Ответьте на вопросы по исходному документу:
(a) С какого времени Лев начал писать Пиме?
(b) В какой стране жила Эльфрида?
(c) Где, согласно исходному документу, умирал Лев?

··· Исходный документ

В 1938 и 1939 годах он написал десятки писем — главным образом барону Умару е Индию; еще на имя «фрау Саид», то есть Эльфриде, которая жила в Греции; а начиная с марта 1939 года — Пиме. Дружба с Пимой началась после того, как она сама написала ему, а также прислала немного денег; их переписка продолжалась до самой его смерти, несмотря на войну и бесцеремонное вмешательство цензоров. Переписка эта была одной из немногих приятных вещей в последние годы жизни Льва. Пима поддерживала близкие отношения с целым рядом литераторов — Паундом, Йейтсом, Герхартом Гауптманом, однако ни с кем из них не переписывалась так интенсивно, как с этим человеком вдвое моложе ее, умиравшим в Позитано, с которым она так и не встретилась. Пима оказалась последним человеком, кто по-настоящему знал Льва Нусимбаума, хотя, быть может, правильнее сказать: она была первой, узнавшей по-настоящему, кто такой «Курбан Саид».

······
··· Представленные данные

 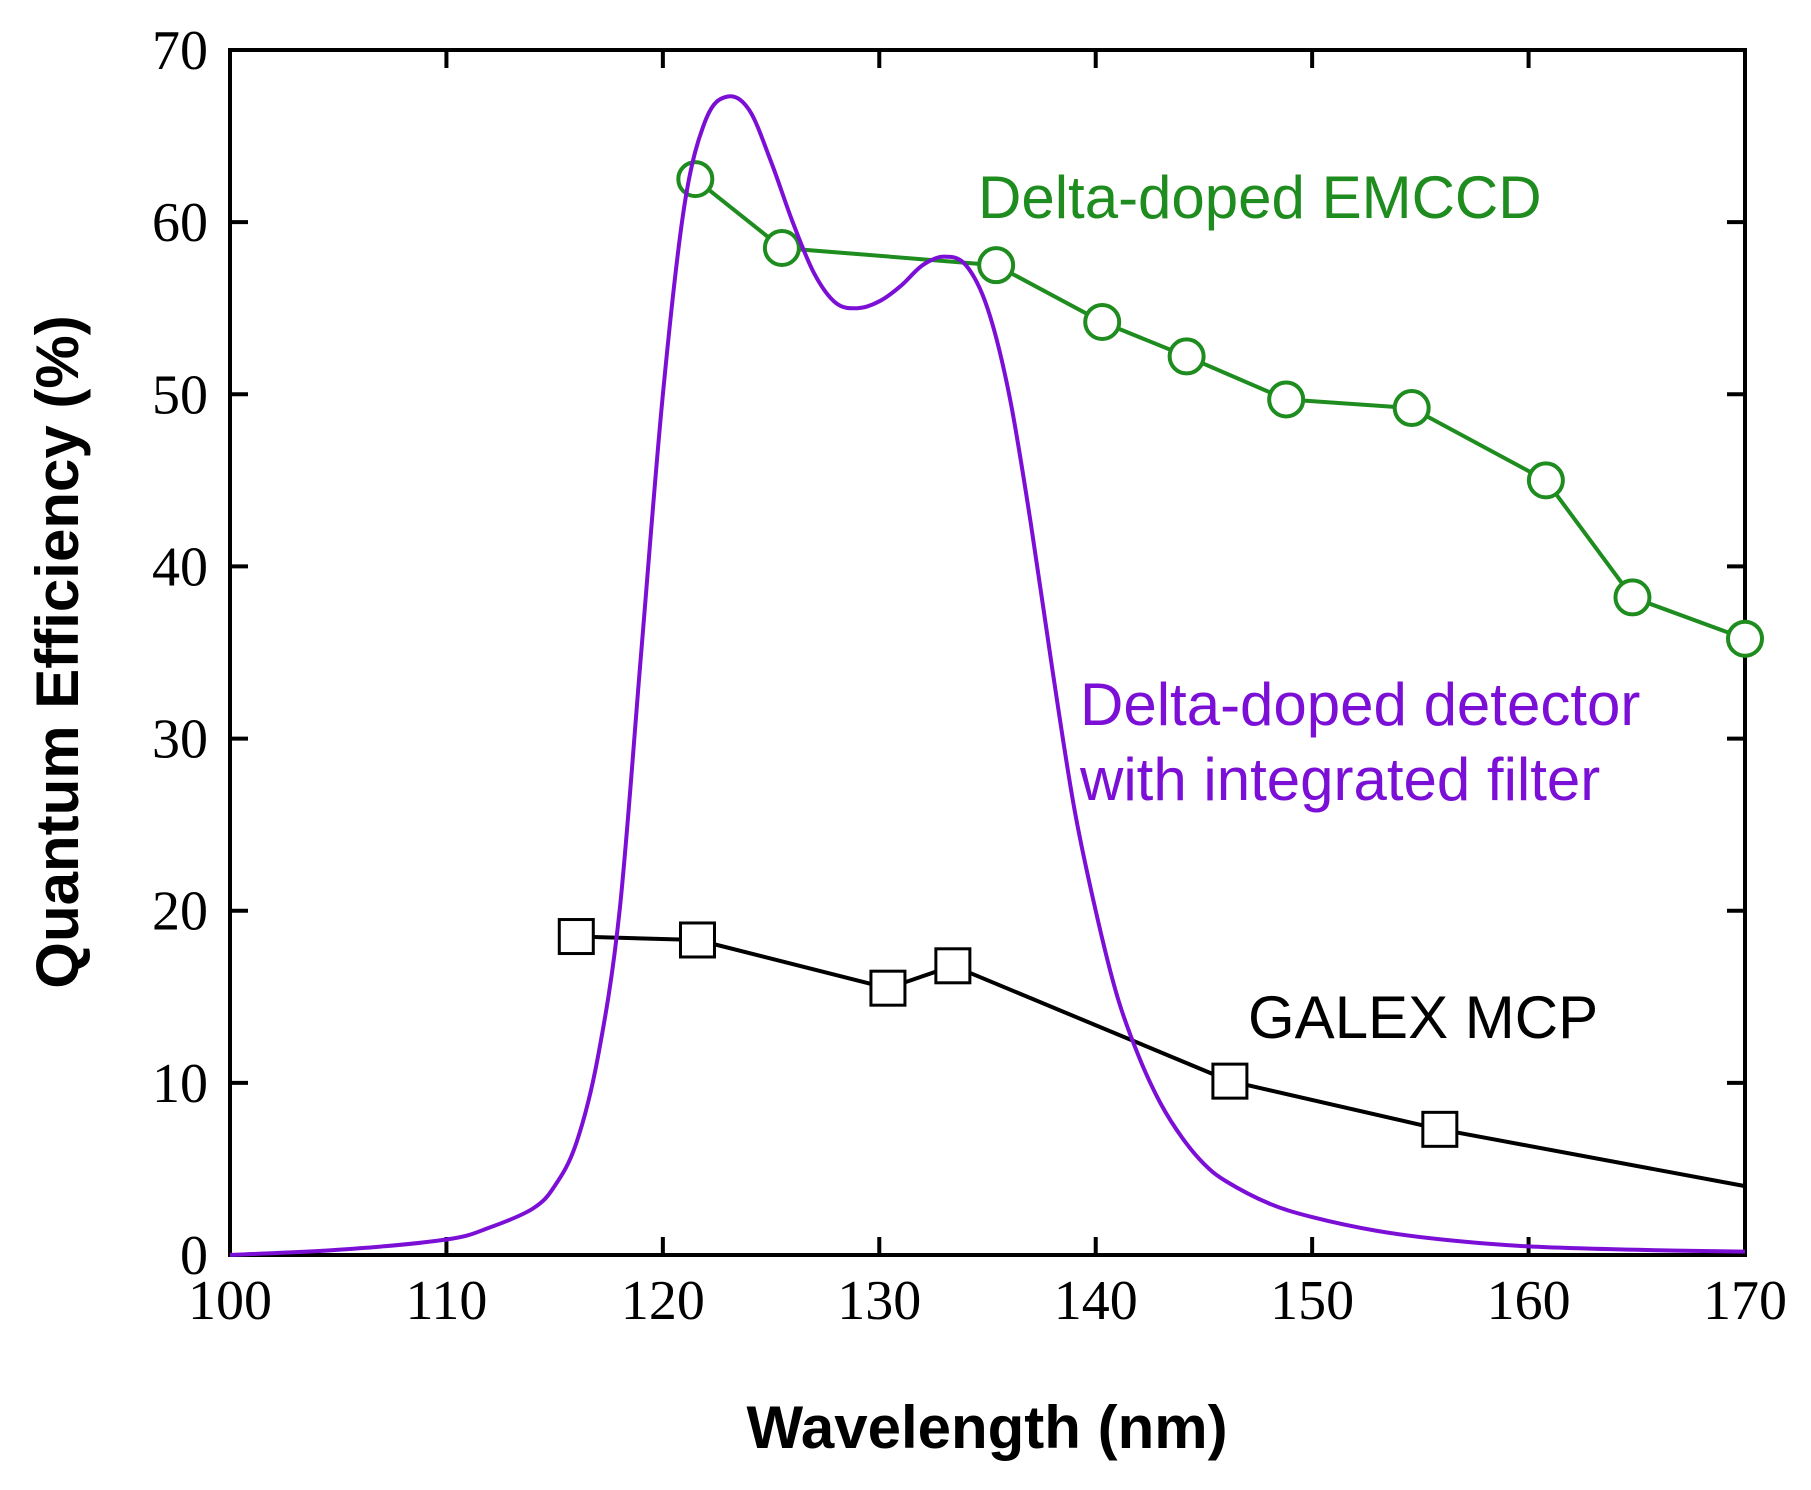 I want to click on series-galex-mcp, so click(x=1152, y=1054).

······

**Результат выполнения**
(a) С марта 1939 года.
(b) В Греции.
(c) В Позитано.